SigLIP 2: Multilingual Vision-Language Encoders with Improved Semantic Understanding, Localization, and Dense Features
This work provides enhanced vision-language models for multilingual applications, though it is incremental as it builds on prior techniques.
The authors tackled the problem of improving multilingual vision-language encoders by introducing SigLIP 2, which outperforms its predecessor in zero-shot classification, image-text retrieval, and transfer performance, with significant gains in localization and dense prediction tasks.

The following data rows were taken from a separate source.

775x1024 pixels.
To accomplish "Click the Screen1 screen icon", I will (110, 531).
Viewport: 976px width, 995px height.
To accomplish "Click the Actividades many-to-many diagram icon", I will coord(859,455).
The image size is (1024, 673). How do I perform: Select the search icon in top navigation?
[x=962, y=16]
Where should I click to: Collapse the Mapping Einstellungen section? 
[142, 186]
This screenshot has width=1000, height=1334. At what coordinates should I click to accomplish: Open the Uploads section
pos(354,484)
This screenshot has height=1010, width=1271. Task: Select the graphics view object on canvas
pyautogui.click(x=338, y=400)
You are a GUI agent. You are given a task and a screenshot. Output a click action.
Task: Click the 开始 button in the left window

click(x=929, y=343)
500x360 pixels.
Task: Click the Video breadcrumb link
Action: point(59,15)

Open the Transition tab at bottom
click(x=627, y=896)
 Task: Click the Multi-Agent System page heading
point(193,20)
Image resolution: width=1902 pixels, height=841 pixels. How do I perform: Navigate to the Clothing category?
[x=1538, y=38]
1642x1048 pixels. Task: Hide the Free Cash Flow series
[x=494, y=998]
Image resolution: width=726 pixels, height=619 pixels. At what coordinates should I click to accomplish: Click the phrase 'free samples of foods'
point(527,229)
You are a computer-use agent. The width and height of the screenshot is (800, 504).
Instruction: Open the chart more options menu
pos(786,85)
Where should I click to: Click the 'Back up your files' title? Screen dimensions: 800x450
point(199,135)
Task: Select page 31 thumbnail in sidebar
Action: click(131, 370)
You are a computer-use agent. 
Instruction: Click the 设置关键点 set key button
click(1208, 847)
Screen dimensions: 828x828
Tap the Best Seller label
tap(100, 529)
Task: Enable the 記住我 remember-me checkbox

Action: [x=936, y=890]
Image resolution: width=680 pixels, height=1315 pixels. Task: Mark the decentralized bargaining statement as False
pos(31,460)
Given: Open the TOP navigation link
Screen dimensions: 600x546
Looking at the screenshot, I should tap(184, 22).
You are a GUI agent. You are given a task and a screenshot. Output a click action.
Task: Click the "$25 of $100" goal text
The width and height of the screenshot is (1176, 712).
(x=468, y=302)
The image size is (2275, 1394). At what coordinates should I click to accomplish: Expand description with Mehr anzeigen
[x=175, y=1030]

We introduce SigLIP 2, a family of new multilingual vision-language encoders that build on the success of the original SigLIP. In this second iteration, we extend the original image-text training objective with several prior, independently developed techniques into a unified recipe -- this includes captioning-based pretraining, self-supervised losses (self-distillation, masked prediction) and online data curation. With these changes, SigLIP 2 models outperform their SigLIP counterparts at all model scales in core capabilities, including zero-shot classification, image-text retrieval, and transfer performance when extracting visual representations for Vision-Language Models (VLMs). Furthermore, the new training recipe leads to significant improvements on localization and dense prediction tasks. We also train variants which support multiple resolutions and preserve the input's native aspect ratio. Finally, we train on a more diverse data-mixture that includes de-biasing techniques, leading to much better multilingual understanding and improved fairness. To allow users to trade off inference cost with performance, we release model checkpoints at four sizes: ViT-B (86M), L (303M), So400m (400M), and g (1B).